A unanimous panel of the 9th U.S. Circuit Court of Appeals said that the EPA correctly interpreted the CWA when it approved Montana’s request to allow, for up to 17 years, three dozen wastewater treatment facilities to discharge more phosphorous and nitrogen into waterways than normally permitted. The decision partially reverses a lower court ruling.
Contrary to claims conservation group the Upper Missouri Waterkeeper made in its complaint, the EPA can take into account the costs of complying with the limits when approving such exceptions, known as variances, the panel ruled.
Upper Missouri Waterkeeper’s director, Guy Alsentzer, said the ruling contributes to the erosion of “science-based standards that protect waterway health.”
The EPA did not immediately respond to a request for comment.
Montana Department of Environmental Quality spokesperson Moira Davin said the ruling “provides clarity that a variance can be a useful tool” in protecting the environment.
Montana in 2017 obtained EPA approval for the exception to the state’s numerical limits for phosphorous and nitrogen. Phosphorous and nitrogen can harm marine plant and animal life by spurring the growth of harmful algae blooms.
The state said it would be cost-prohibitive for the municipal wastewater plants to meet the more stringent limits in the short term, requiring the installation of costly reverse osmosis technology.
In 2019, Chief U.S. District Judge Brian Morris in Great Falls, Montana, ruled that the EPA had correctly read the CWA as permitting variances based on the economic impact of complying with pollutant limits.
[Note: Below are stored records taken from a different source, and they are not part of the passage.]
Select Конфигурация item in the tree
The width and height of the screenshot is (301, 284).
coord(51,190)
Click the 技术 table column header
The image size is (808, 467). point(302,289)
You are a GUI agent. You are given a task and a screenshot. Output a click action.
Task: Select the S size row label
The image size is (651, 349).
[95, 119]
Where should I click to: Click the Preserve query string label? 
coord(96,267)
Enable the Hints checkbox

However, he separately held that the exception’s 17-year term was arbitrary and capricious because it did not require the plants in question to comply with concentration limits when it expired. Both sides appealed.
Writing for the panel, U.S. Circuit Court Paul Watford said that Congress and the CWA’s text were silent on the issue of whether the statute’s relevant provision authorizes states to consider compliance costs when devising a variance.
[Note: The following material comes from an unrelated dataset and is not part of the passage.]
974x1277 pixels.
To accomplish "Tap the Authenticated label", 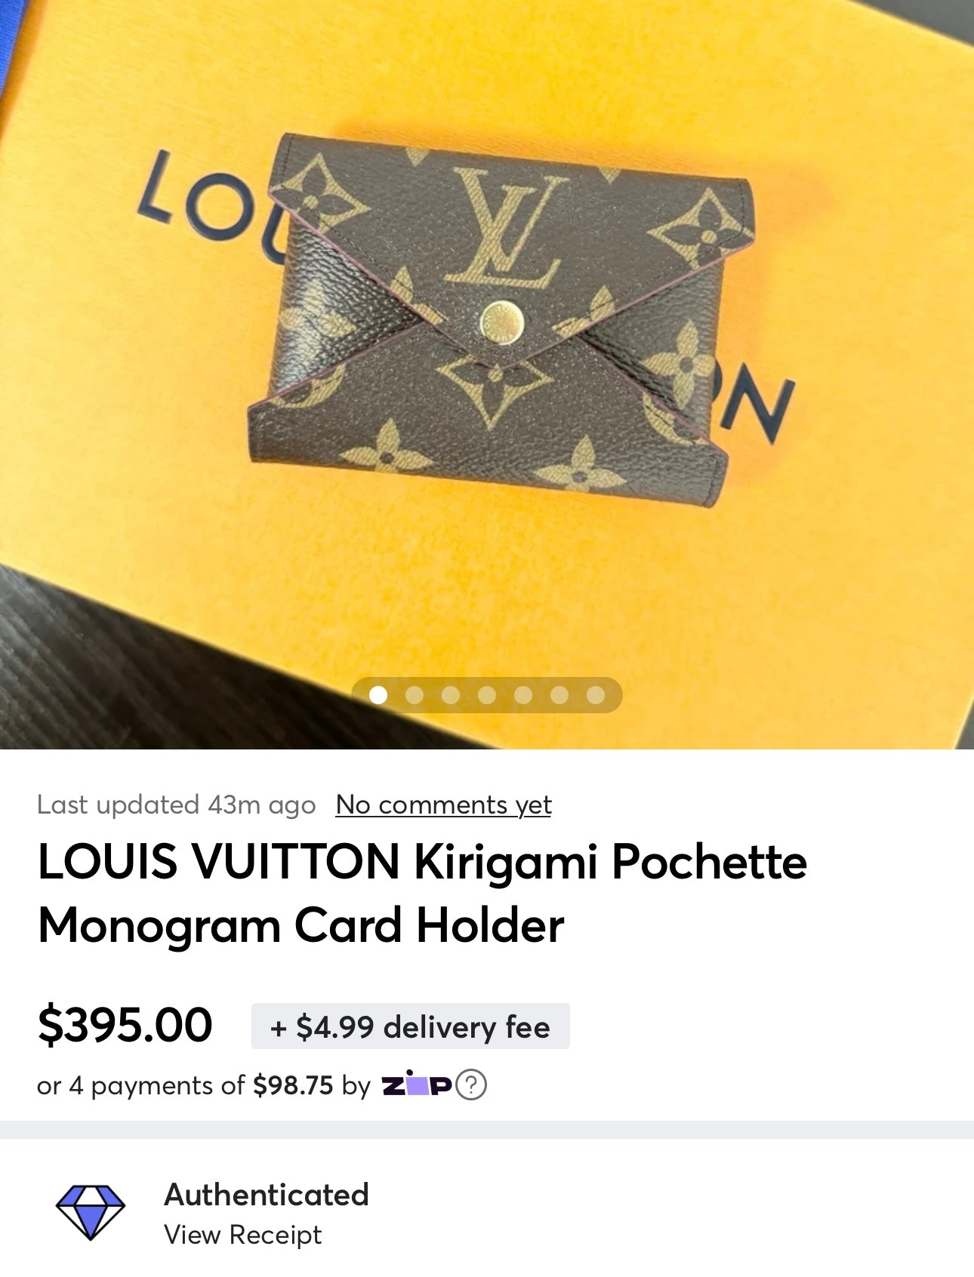I will tap(267, 1195).
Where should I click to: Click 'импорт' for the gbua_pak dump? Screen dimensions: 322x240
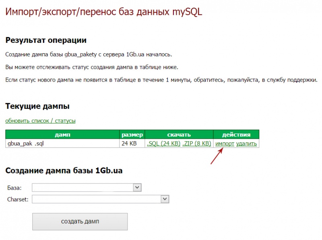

In that context, EPA “reasonably construed” the statute as permitting it to consider such costs, because it states water-quality standards should be achieved only “wherever attainable,” Watford wrote.
Turning to EPA’s appeal of the lower court ruling on the variance’s maximum term, the panel disagreed with Morris’ holding that EPA’s had acted arbitrarily. The “plain language” of the regulations do not require the concerned plants to comply with concentration limits when the term ends, he said.
Watford was joined by U.S. Circuit Judges Richard Paez and Danny Boggs, a 6th Circuit judge sitting by designation.
The case is Upper Missouri Waterkeeper v. USEPA, et al, 9th U.S. Circuit Court of Appeals, No. 19-35898.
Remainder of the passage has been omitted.